## What is needed
Carry on the passage describing grant-funded projects by Diller-Quaile faculty, beginning after its final sentence.

## Excerpt provided
Commissioned New Works for Classical Guitar by Women Composers, Performed and Recorded by Guitar Ensemble “Duo Noire”, New York, New York
The world of classical guitar is an overwhelmingly male enterprise. Flippin feels this omission of 51% of the population is unacceptable, and addressing underrepresentation in this field has become a raison d’être for his guitar ensemble, Duo Noire. The Clifford/Levy Creativity Grant partially funded the commissioning and promotion of two new works by extraordinarily talented North American women composers—resulting in concerts, promotional videos, and submissions to various guitar and New Music media outlets that recognize Diller-Quaile for its role in supporting the project and its ongoing commitment to commissioning new works.
The culminating work of this project, the critically-acclaimed album NIGHT TRIPTYCH, has received numerous reviews and mentions in the international press, including Stereophile Review, The Arts Fuse Review, Textura Review, I Care if You Listen Review, and All Music Review.
To Attend and Perform at the Contemporary Music Conference: “New Music Gathering”, Baltimore, MD
The New Music Gathering is an annual four-day conference dedicated to the performance, production, promotion, support, and creation of new concert music. Taking place at the Peabody Institute of Johns Hopkins University in Baltimore, the focus of this conference was on “Communities.” The conference featured concerts, lecture recitals, roundtable discussions, and talks. The Keynote address was given by Marin Alsop, Music Director of the Baltimore Symphony, whose outreach initiatives include ‘OrchKids’, a program providing music education, instruments, meals, and mentorship to Baltimore’s neediest young people. Isabelle believes it is important to keep the classical music tradition alive and relevant through the music of today’s living composers. The theme of this conference made it relevant to the community music setting of Diller-Quaile, as it involved building musical communities through teaching, faculty concerts, and outreach. At the conference, Isabelle identified possible new repertoire for students by today’s living composers, and shared these discoveries with piano faculty through a workshop or presentation.

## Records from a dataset
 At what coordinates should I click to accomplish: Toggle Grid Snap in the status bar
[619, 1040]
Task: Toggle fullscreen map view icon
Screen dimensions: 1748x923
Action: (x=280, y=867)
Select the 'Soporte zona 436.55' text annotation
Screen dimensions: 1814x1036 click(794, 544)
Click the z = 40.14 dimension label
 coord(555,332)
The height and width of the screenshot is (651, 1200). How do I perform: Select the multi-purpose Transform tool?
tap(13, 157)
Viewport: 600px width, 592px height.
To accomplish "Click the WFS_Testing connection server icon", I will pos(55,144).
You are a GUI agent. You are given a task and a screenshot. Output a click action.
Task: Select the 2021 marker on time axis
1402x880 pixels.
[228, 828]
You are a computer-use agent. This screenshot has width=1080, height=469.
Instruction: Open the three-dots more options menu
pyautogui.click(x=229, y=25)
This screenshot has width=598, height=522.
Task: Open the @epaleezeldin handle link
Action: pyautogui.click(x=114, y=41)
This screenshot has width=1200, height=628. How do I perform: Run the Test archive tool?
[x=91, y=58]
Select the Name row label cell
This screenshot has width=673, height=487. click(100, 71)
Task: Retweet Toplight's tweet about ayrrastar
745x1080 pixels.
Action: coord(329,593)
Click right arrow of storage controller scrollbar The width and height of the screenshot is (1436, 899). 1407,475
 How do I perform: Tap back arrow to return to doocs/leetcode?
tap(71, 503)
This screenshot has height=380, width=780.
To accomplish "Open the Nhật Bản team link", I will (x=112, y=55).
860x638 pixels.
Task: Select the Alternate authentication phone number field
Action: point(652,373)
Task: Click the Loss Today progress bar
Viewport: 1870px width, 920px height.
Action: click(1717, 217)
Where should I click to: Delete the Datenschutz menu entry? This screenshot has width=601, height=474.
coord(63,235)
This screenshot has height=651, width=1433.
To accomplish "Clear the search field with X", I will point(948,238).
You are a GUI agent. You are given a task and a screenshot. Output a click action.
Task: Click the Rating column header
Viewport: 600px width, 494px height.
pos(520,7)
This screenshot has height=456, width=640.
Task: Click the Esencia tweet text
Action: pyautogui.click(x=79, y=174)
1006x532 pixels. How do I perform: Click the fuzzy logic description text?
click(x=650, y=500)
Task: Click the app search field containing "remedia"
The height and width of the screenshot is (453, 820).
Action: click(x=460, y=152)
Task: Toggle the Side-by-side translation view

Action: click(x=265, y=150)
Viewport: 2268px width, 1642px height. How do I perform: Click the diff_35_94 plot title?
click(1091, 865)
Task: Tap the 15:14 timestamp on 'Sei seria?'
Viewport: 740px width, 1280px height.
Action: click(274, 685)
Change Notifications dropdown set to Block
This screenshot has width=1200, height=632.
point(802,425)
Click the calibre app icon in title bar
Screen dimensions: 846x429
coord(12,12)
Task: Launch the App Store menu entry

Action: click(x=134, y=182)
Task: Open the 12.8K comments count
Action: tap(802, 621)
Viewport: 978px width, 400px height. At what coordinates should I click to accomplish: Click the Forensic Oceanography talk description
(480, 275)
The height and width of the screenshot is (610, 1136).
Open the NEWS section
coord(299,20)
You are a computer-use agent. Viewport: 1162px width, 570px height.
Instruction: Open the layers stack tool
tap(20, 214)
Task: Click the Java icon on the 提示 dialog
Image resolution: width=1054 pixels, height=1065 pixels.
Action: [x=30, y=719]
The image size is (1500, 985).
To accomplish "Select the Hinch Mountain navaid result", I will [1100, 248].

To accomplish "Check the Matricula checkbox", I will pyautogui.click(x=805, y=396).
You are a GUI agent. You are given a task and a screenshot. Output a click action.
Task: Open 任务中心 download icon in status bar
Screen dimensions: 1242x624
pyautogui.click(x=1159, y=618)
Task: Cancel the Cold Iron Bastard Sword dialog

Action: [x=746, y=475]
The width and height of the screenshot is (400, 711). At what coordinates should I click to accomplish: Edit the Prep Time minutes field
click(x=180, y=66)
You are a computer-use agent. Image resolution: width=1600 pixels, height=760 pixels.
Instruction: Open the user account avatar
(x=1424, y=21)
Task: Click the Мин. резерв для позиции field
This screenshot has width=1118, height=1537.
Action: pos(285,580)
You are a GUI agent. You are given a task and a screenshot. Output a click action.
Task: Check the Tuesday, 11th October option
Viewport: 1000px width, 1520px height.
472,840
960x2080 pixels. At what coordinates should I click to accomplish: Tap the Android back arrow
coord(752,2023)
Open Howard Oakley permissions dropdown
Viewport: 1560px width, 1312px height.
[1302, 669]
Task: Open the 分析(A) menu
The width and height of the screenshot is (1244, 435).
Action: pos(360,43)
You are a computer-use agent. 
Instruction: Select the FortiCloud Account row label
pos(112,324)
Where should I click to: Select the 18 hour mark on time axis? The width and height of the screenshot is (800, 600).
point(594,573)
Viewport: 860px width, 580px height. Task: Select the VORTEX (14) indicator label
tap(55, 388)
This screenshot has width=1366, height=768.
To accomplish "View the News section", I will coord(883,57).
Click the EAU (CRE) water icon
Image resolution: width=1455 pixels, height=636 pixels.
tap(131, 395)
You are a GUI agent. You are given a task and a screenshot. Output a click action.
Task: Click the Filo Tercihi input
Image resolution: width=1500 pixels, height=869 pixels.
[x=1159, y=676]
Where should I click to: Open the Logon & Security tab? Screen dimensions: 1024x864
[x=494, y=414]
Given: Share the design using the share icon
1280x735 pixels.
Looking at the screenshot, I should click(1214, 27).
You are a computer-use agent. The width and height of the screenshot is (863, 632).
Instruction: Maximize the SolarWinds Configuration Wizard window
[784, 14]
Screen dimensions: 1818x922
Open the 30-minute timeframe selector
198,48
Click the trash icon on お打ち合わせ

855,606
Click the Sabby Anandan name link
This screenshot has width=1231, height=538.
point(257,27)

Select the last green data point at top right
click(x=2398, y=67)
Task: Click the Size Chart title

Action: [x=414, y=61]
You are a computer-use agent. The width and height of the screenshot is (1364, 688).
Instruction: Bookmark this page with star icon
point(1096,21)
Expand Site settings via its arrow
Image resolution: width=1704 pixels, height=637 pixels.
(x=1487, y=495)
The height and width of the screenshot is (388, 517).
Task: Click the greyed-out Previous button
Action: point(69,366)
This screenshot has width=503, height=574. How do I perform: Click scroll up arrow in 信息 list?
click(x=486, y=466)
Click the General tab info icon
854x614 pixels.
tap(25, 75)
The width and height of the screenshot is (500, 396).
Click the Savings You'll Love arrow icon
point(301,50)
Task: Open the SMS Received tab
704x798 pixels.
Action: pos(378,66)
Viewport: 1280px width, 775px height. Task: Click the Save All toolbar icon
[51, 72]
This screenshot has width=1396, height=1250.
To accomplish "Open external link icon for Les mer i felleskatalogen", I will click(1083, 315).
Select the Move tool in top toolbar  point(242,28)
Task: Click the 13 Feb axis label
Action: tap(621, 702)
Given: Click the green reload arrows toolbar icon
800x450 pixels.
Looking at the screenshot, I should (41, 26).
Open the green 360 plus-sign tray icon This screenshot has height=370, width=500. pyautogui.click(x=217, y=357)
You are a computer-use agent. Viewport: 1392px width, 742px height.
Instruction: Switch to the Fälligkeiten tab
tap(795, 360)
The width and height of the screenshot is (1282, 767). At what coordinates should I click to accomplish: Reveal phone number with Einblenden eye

## Output of the task
To Complete The Suzuki Teaching Training Course, Year One, New York, NY
The Suzuki Teaching Training Course for violin is a two-year program at The School for Strings. The first year is taught by Allen Lieb. Each weekly two hour seminar involves in-depth discussions and problem solving strategies used in the Suzuki Approach for teaching musical materials. Students are also required to observe lessons for at least two hours each week and write reports on them. With this grant, Lila hoped to grow as a teacher in order to give students the positive experience that she benefited from through the Suzuki Approach. At this time of this grant, Lila was the teaching assistant at Diller-Quaile for Book I and II Violin Group Class. She hoped that a complete knowledge of the Suzuki Approach would enable her to provide more support to both students and teachers, as well as help her to carry out Diller-Quaile’s mission: to inspire participation in music for a lifetime.
To Attend the 2015 Take A Stand Symposium, Los Angeles, CA
Take A Stand, a partnership between the Longy School of Music of Bard College, the Los Angeles Philharmonic, and Bard College, is a biennial symposium focused on enhancing the quality of teaching and learning in the El Sistema movement in the United States. The conference included presentations from internationally renowned music educators, performances from the acclaimed Simon Bolivar Orchestra, and opportunities for U.S. students and teachers to collaborate with colleagues from Venezuelan El Sistema programs. Eun has experience with an El Sistema based orchestra program in Queens, was eager to implement any teaching or community engagement strategies that she gained from the conference. She hoped to present what she learned at the symposium, and keep colleagues informed of new developments in this rapidly expanding field of music education.